Best ways to tell who's laying and who is not?

I cooked a chicken last week. When I butchered them, I cut them up, and tossed each piece into the ice water as I went along. So, when packaged, some packages contained parts of Phred, and parts of Henry. Interestingly, there was a HUGE difference in meat quality between Phred and Henry. The first night, we had tender chicken. When I put the rest away, it was incredibly tough. I couldn't even cut through the skin. I returned it to the crock pot and let it simmer for an other round, and it fell off the bone after that. And yes, I did give the birds 3 days of fridge time before freezing them.
 
@aart
I think I will try these recipes, but not on this ole girl.. Anything to get a variation on the flavor of one of my favorite meats. BTW, when we cook chicken, we always remove the fat and skin and cook it up separately for the lil devilz in my avatar.
 
Knit some different color chicken sweaters.
Dress up the girls.
Place an infrared critter camera (no flash) viewing the nesting boxes.
Review the camera cards for activity and identification.
Cheers!!
 
Now THAT is a creative solution!! do you put the food dye on when they are first sitting on the nest??
 
Not sure if this should be in the laying section, meat section, or here, but anyway:

What in your opinion is the best way to tell who is laying (and ideally how well), and who is not, for the purposes of culling the flock in the fall?

I know some people just get new birds on a regular basis and rotate out all the oldest ones, keeping track with bands or separate enclosures and just culling by age. This is what we tend to do, and overall it tends to average out in our favor. But what if you have an older hen who is still laying decently, or a younger one who never lays well at all?

We also have a bit of a bottle neck this fall because we have too many older hens and not enough pullets. We need to keep ourselves in as many eggs as we can for the next few months until we can raise a new crop, but prefer not to waste money on feed through the slower months.

I have tried to learn something by looking at rears to see if the vents were "large and moist" vs "small and dry" looking, but so far have only been able to cull one obvious non-layer (which a later "necropsy," as it were, during slaughter, proved an accurate assessment)--all the rest looked various degrees of "large and moist" to me. Yet we are only getting between 3 and 6 eggs a day from 12 layers at present. Maybe I just don't know well enough what to look for?

I have tried constructing trapnests as a project years ago, but had a hard time building anything that could work properly, and besides it's more of a project than I can take on right now anyway.

I plan to build a small chicken tractor that could be used to raise young birds in the spring and possibily to separate older hens in the fall for "testing" (putting a couple hens in the tractor, seeing what they lay for a week or two, then culling or making notes and returning to the coop, etc). But that is a rough workaround and doesn't give us very quick answers on the whole flock either.

Anyone have any tips on ways to divine egg laying activities accurately?
I think using a trail or deer camera in the coop would be the best way to tell which chickens are laying and which ones aren't.. :)
 
I think using a trail or deer camera in the coop would be the best way to tell which chickens are laying and which ones aren't..
smile.png
Not really...even with continuous video running all day and ample time to scroll thru and review.....birds go in and out of nests without laying, sometimes so fast you can't be sure which bird might have laid the egg you might be able to see in the nest.

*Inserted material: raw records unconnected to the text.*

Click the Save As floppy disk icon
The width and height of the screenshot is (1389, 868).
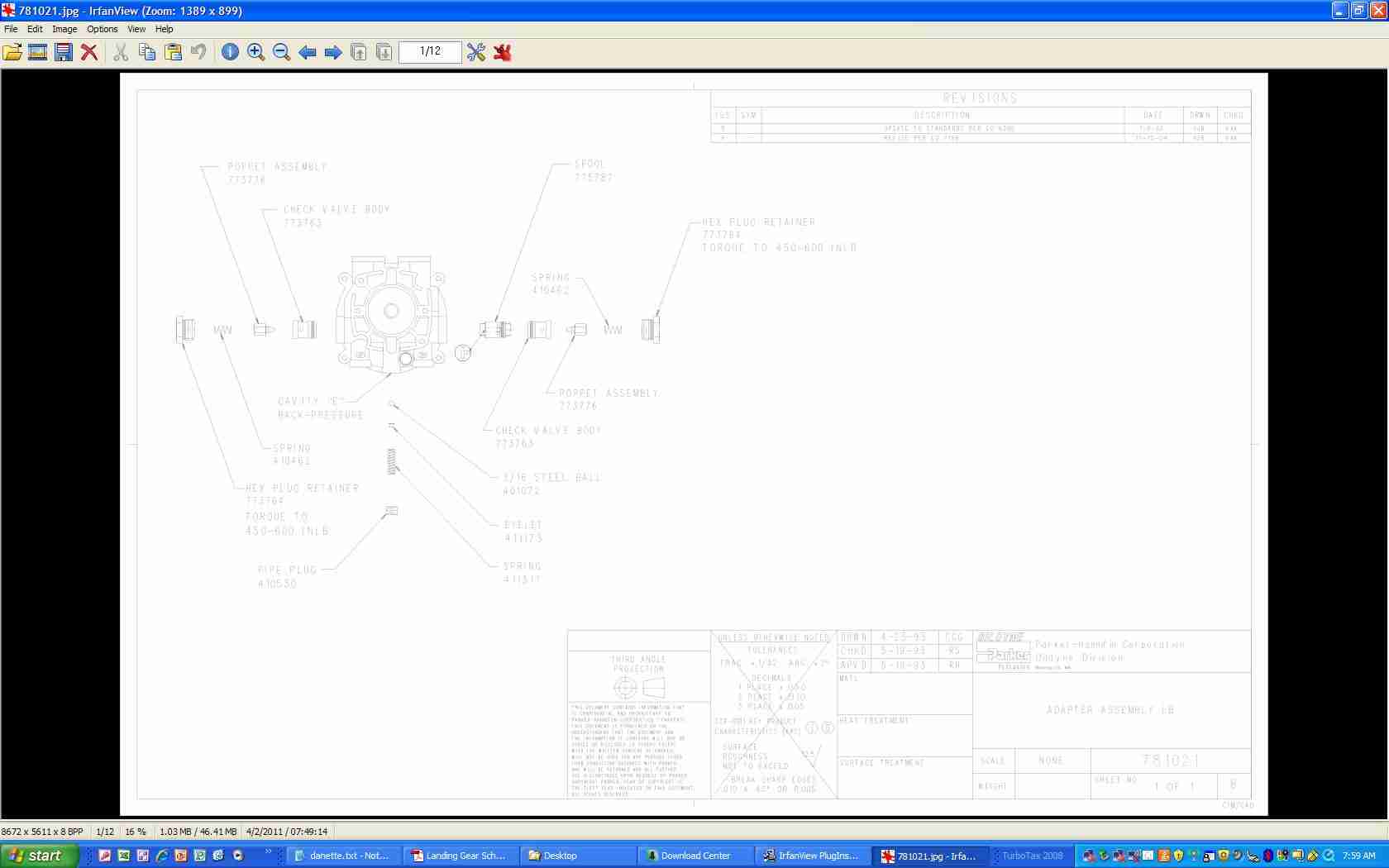(x=63, y=52)
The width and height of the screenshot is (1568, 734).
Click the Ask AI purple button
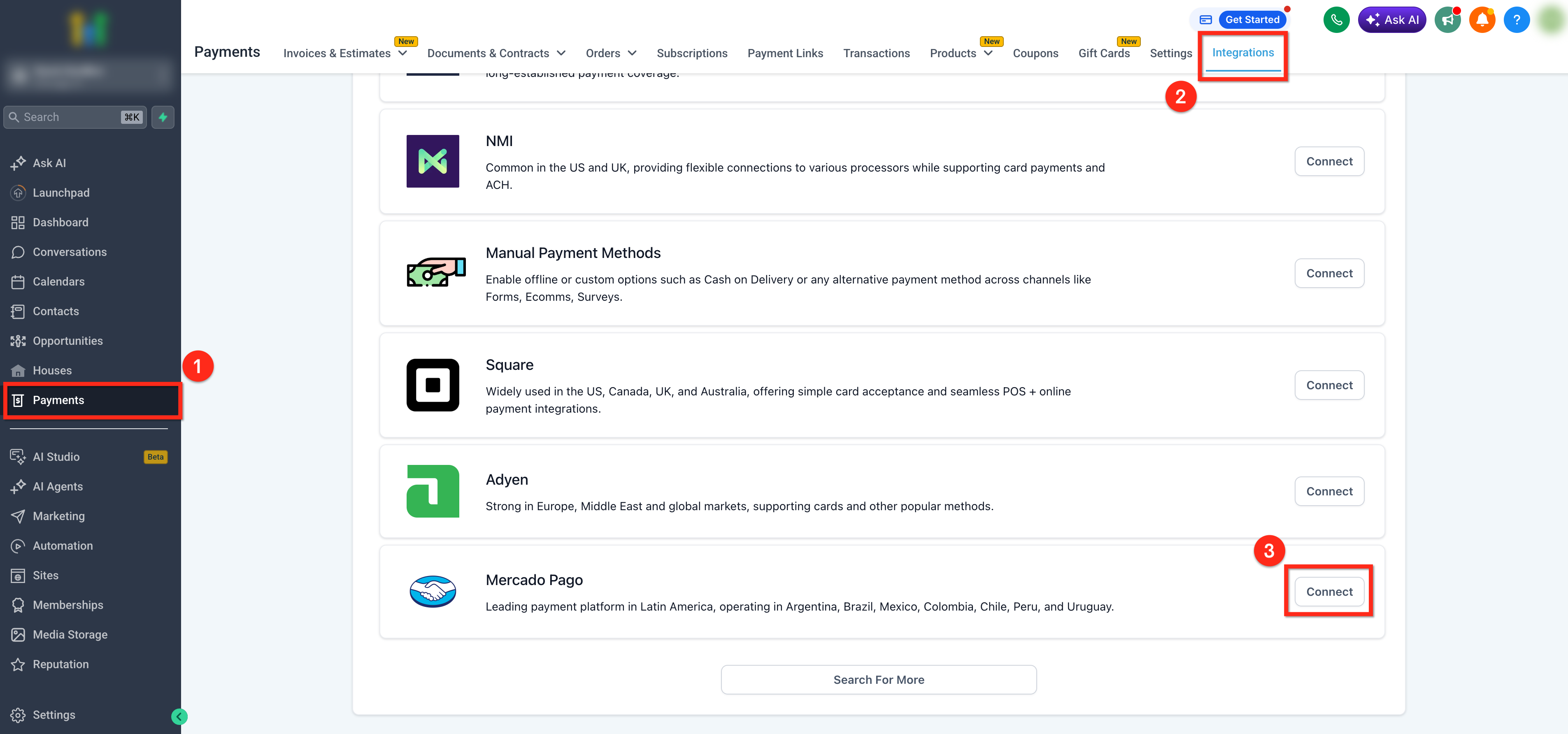1391,19
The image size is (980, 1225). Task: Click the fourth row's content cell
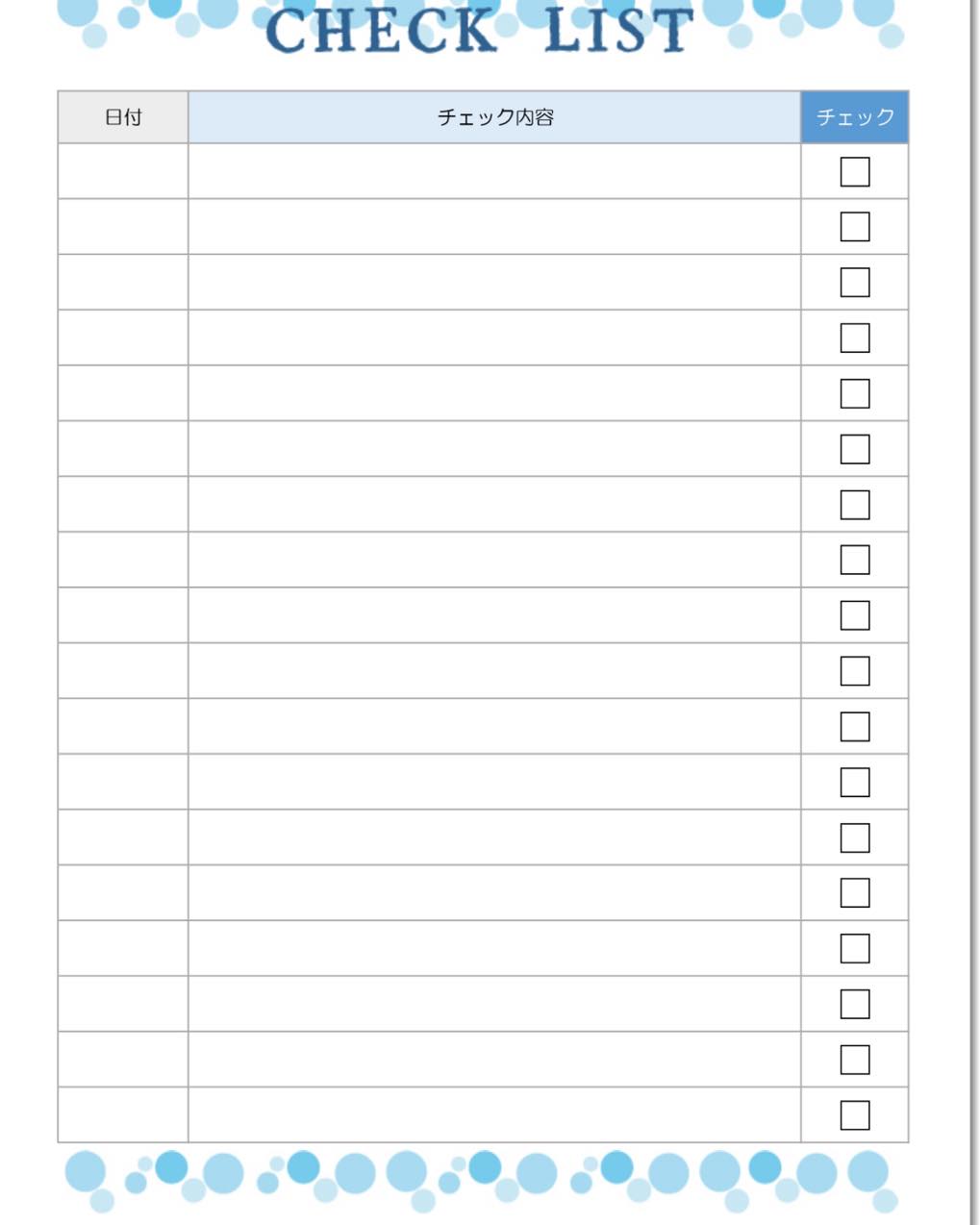[494, 338]
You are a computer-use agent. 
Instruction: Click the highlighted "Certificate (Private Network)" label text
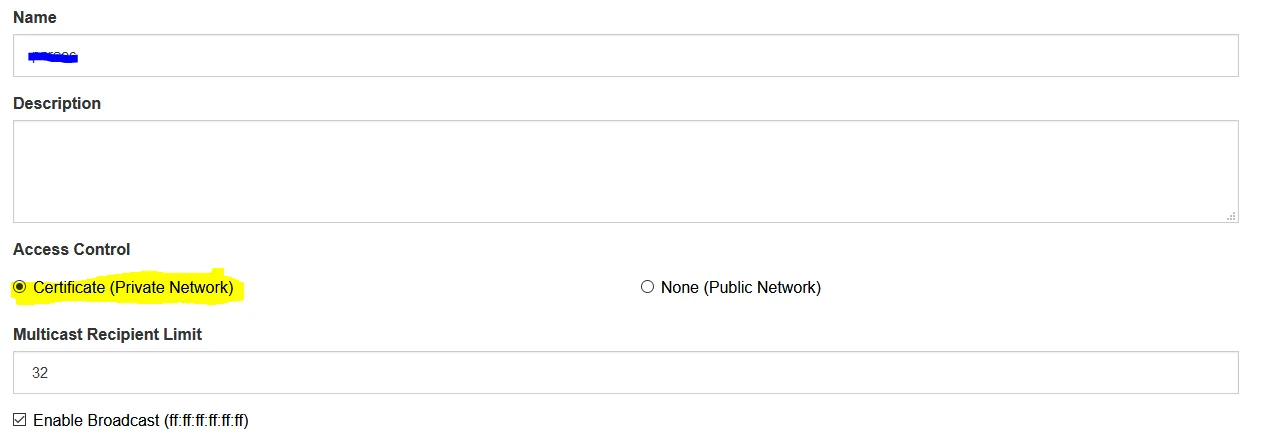point(133,288)
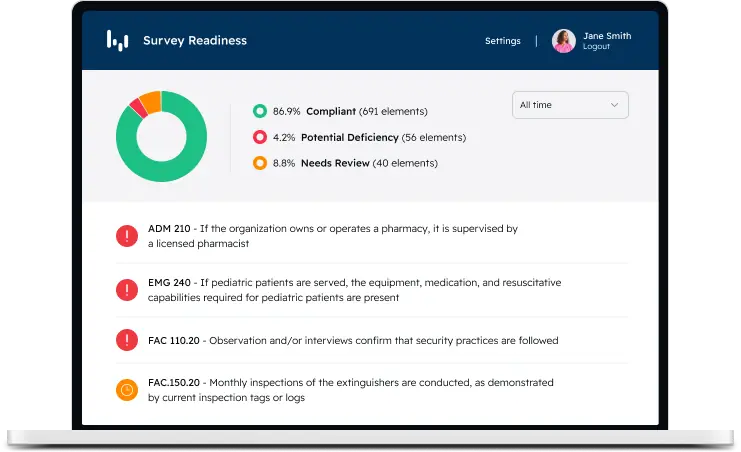Click the Jane Smith user name

pos(606,35)
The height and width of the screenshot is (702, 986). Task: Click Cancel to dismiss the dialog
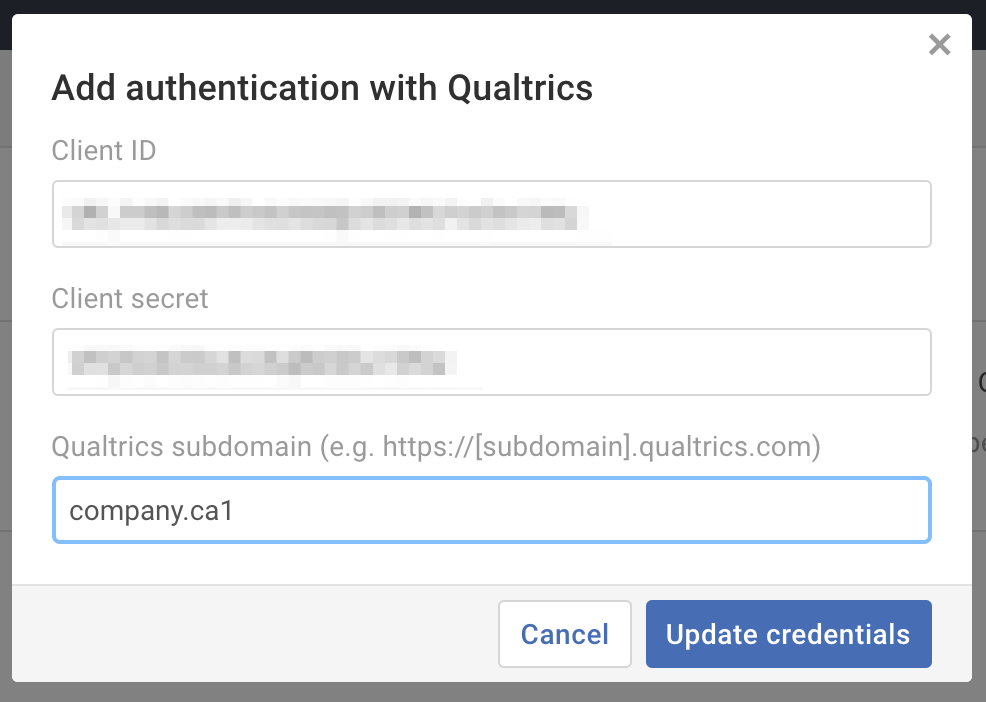(x=564, y=634)
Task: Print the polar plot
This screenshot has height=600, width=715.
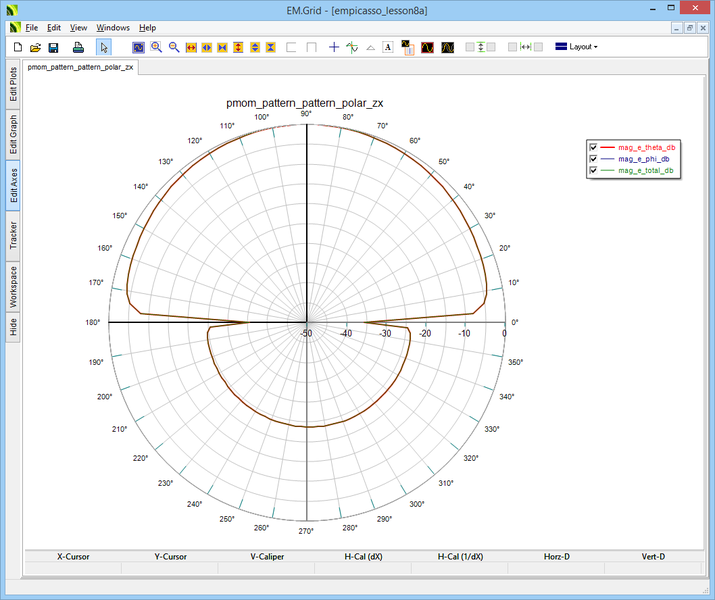Action: pyautogui.click(x=78, y=47)
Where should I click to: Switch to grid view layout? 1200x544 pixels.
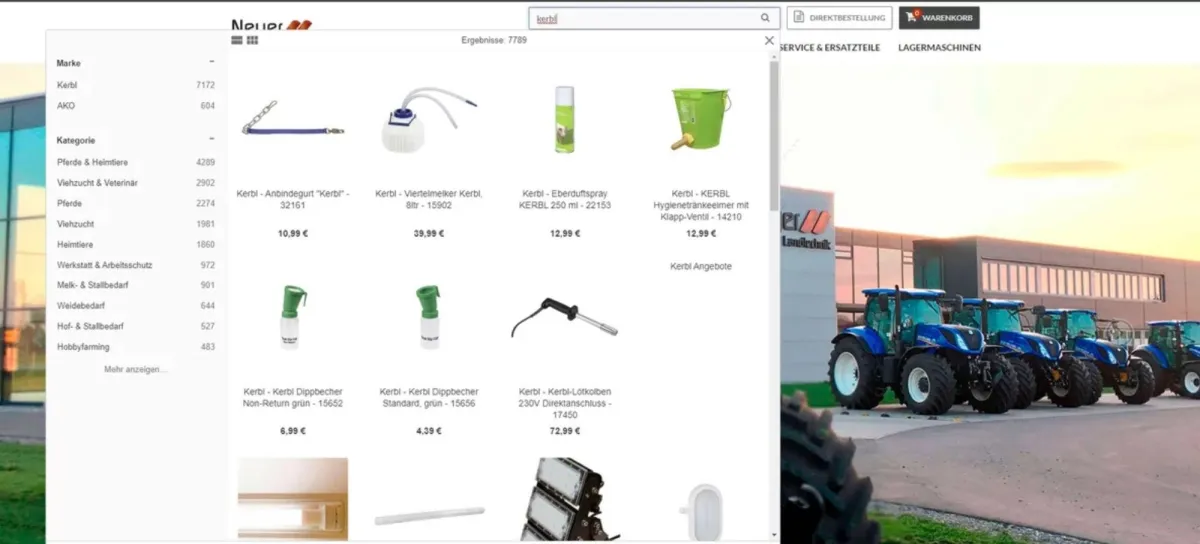click(253, 40)
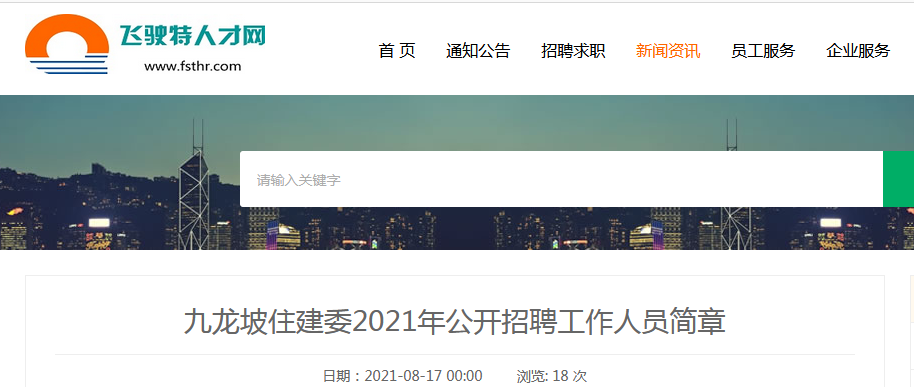Click the 飞驶特人才网 site title text
The width and height of the screenshot is (914, 387).
(x=192, y=36)
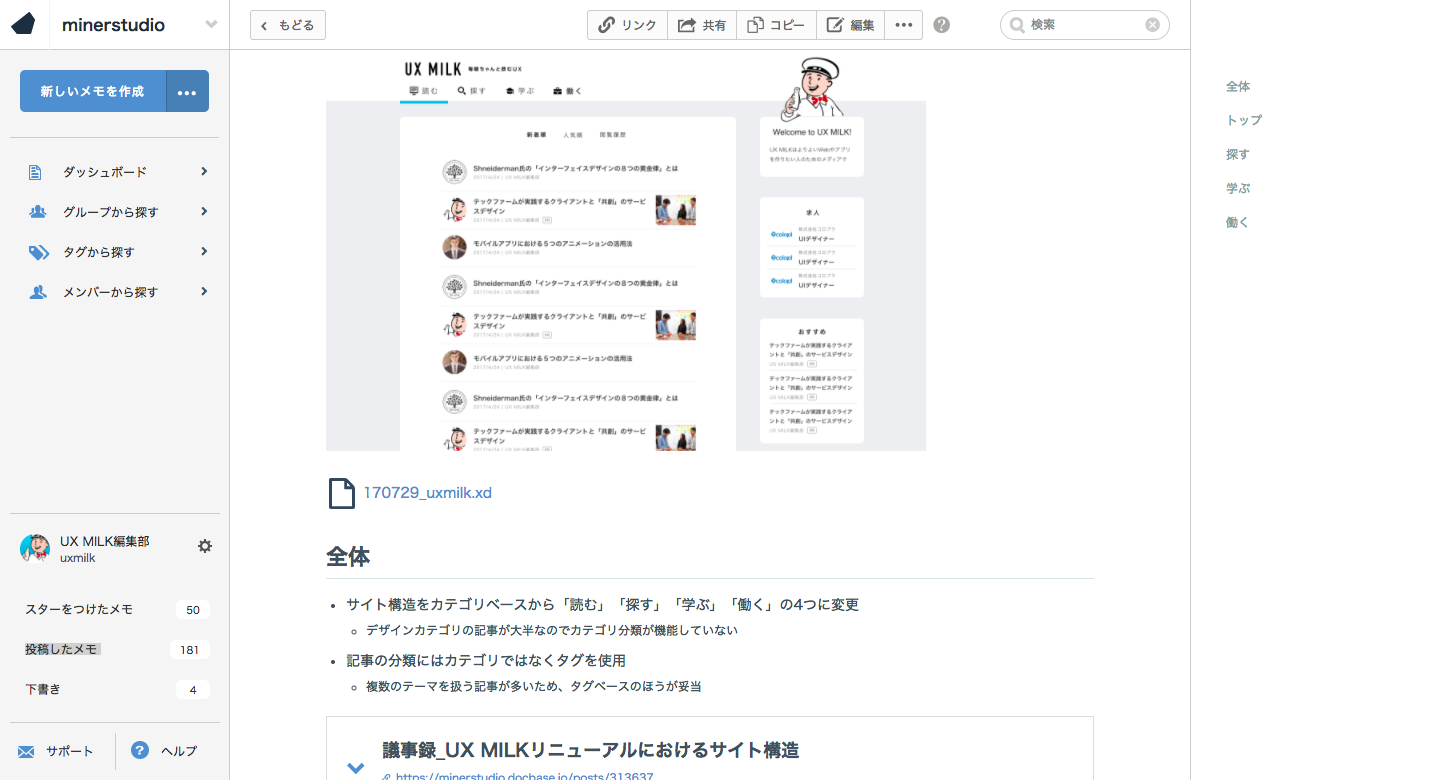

I know, I've tried it.

I always got told that white legs mean their laying and yellow legs means their not.
It's true that leg pigment can change during the laying cycle....
.....but it can be tricky, different breeds will present differently because of different skin color.
Would take a plethora of knowledge and experience to be accurate....which is beyond most backyarders capabilities.
 
I have 6 hens and 19 pullets. Only one of the pullets is currently laying, but most of them were hatched in June and are just now reaching point of lay, so I'm not expecting much from them until spring. My older hens I know exactly who is laying and who isn't, but I have them all banded and make it a point to visit the coop once or twice midday to see who is doing what. I don't go by comb color because I have 2 who are pale right now, but otherwise look great and are laying well. I band with zip ties and aside from losing a few bands when I initially banded younger chicks and they slipped off, I have yet to lose one. They have been on the older hens for over a year now and the pullets have all been banded since late summer.